● TASK PROMPT
Word for word, transcribe all of the records.

● MATERIAL SHOWN
"""

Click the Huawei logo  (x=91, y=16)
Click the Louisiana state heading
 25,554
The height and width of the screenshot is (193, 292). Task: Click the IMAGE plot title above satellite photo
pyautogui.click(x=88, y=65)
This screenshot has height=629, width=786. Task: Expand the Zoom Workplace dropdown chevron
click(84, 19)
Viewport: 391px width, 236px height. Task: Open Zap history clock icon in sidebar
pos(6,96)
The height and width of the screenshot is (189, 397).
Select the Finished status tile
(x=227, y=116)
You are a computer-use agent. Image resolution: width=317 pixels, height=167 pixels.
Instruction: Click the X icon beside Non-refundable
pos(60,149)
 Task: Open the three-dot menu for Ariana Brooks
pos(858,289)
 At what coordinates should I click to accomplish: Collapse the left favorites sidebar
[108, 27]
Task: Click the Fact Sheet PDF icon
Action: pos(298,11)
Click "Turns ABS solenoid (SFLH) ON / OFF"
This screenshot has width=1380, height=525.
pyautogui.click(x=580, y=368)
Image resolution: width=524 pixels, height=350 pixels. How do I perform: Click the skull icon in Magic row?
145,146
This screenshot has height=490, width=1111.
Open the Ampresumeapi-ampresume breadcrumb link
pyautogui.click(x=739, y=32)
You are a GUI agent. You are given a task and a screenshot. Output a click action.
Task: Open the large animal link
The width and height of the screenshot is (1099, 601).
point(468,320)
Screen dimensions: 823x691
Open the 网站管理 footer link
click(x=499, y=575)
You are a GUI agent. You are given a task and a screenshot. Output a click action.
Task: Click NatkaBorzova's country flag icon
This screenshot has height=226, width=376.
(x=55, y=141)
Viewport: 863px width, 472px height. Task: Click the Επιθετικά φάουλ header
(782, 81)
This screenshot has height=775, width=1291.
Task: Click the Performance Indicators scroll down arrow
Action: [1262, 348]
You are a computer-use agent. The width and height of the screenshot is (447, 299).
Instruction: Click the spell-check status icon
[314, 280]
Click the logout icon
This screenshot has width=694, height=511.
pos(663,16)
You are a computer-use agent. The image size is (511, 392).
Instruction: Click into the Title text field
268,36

"""

● THE COMPLETED TASK
Click the Huawei logo  (x=91, y=16)
Click the Louisiana state heading
 25,554
The height and width of the screenshot is (193, 292). Task: Click the IMAGE plot title above satellite photo
pyautogui.click(x=88, y=65)
This screenshot has height=629, width=786. Task: Expand the Zoom Workplace dropdown chevron
click(84, 19)
Viewport: 391px width, 236px height. Task: Open Zap history clock icon in sidebar
pos(6,96)
The height and width of the screenshot is (189, 397).
Select the Finished status tile
(x=227, y=116)
You are a computer-use agent. Image resolution: width=317 pixels, height=167 pixels.
Instruction: Click the X icon beside Non-refundable
pos(60,149)
 Task: Open the three-dot menu for Ariana Brooks
pos(858,289)
 At what coordinates should I click to accomplish: Collapse the left favorites sidebar
[108, 27]
Task: Click the Fact Sheet PDF icon
Action: pos(298,11)
Click "Turns ABS solenoid (SFLH) ON / OFF"
This screenshot has width=1380, height=525.
pyautogui.click(x=580, y=368)
Image resolution: width=524 pixels, height=350 pixels. How do I perform: Click the skull icon in Magic row?
145,146
This screenshot has height=490, width=1111.
Open the Ampresumeapi-ampresume breadcrumb link
pyautogui.click(x=739, y=32)
You are a GUI agent. You are given a task and a screenshot. Output a click action.
Task: Open the large animal link
The width and height of the screenshot is (1099, 601).
point(468,320)
Screen dimensions: 823x691
Open the 网站管理 footer link
click(x=499, y=575)
You are a GUI agent. You are given a task and a screenshot. Output a click action.
Task: Click NatkaBorzova's country flag icon
This screenshot has height=226, width=376.
(x=55, y=141)
Viewport: 863px width, 472px height. Task: Click the Επιθετικά φάουλ header
(782, 81)
This screenshot has height=775, width=1291.
Task: Click the Performance Indicators scroll down arrow
Action: [1262, 348]
You are a computer-use agent. The width and height of the screenshot is (447, 299).
Instruction: Click the spell-check status icon
[314, 280]
Click the logout icon
This screenshot has width=694, height=511.
pos(663,16)
You are a computer-use agent. The image size is (511, 392).
Instruction: Click into the Title text field
268,36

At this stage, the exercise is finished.